Geachte heer, mevrouw,
Hierbij doen wij u toekomen ons antwoord op de door dhr. J. Dijk en dhr. W. Koks van de SP gestelde vragen ex art. 38 RvO over de Wijkacademie.De brief van de vragenstellers treft u als bijlage aan.
1. Financieel
a. De Wijkacademie beslaat tenminste vier jaar waarvan voor de eerste twee de kosten gedekt zijn uit de regiodeal. Welke garanties zijn er dat het vervolg financiële kans van slagen heeft anders dan uit gemeentelijke middelen?

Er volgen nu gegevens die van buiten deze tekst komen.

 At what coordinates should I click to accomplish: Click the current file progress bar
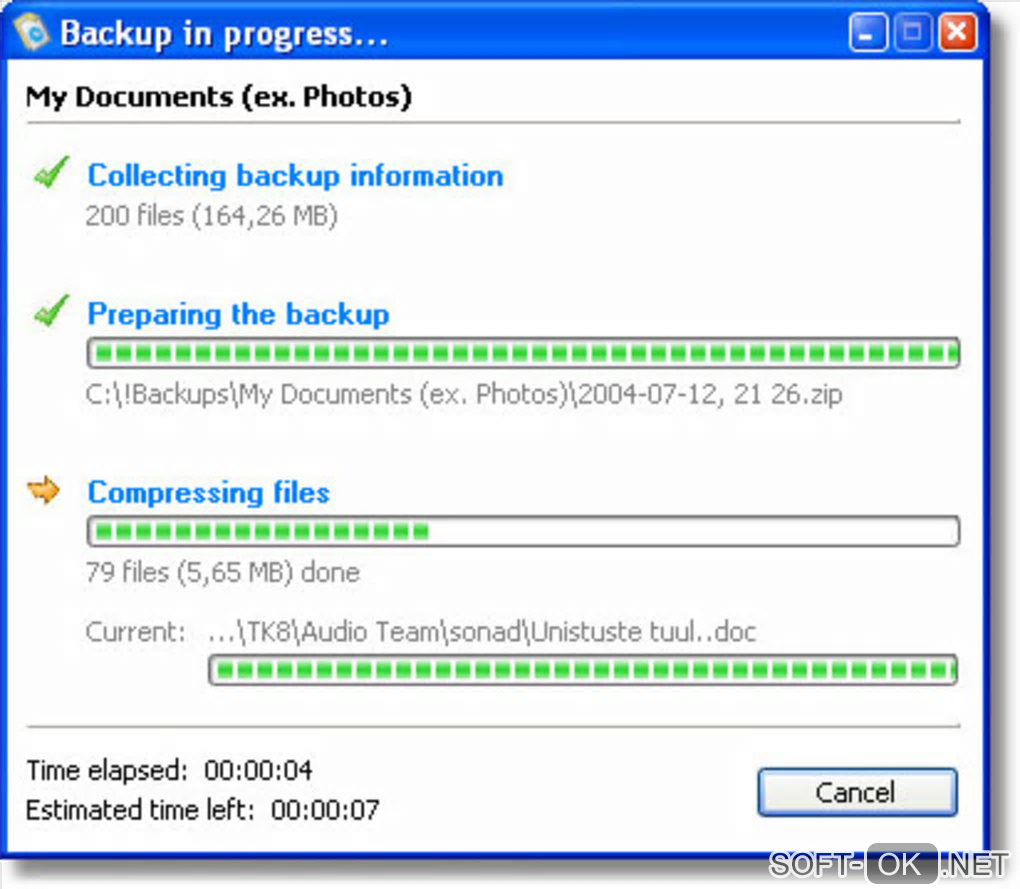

De Regiodeal- middelen zijn impulsgelden van het Rijk die ingezet kunnen worden tijdens de looptijd van de Regiodeal 2020-2023 en zijn niet bedoeld voor structurele financiering. Wat het adviesrapport van KAW laat zien, is dat met de Regiodeal- middelen de Wijkacademie opgestart kan worden (de beoogde impuls). De gedachte is dat de Wijkacademie bij gebleken succes, uiteindelijk gedragen zal moeten worden door een breed scala aan deelnemende partners en inkomsten uit activiteiten die door de Wijkacademie worden ontplooid. In de oriënterende gesprekken is veel enthousiasme en draagvlak bij andere organisaties geproefd. De insteek is dan ook dat de Wijkacademie geen onderdeel van de gemeente wordt. Het structurele financieringsmodel is onderdeel van de opdracht van de te werven directeur.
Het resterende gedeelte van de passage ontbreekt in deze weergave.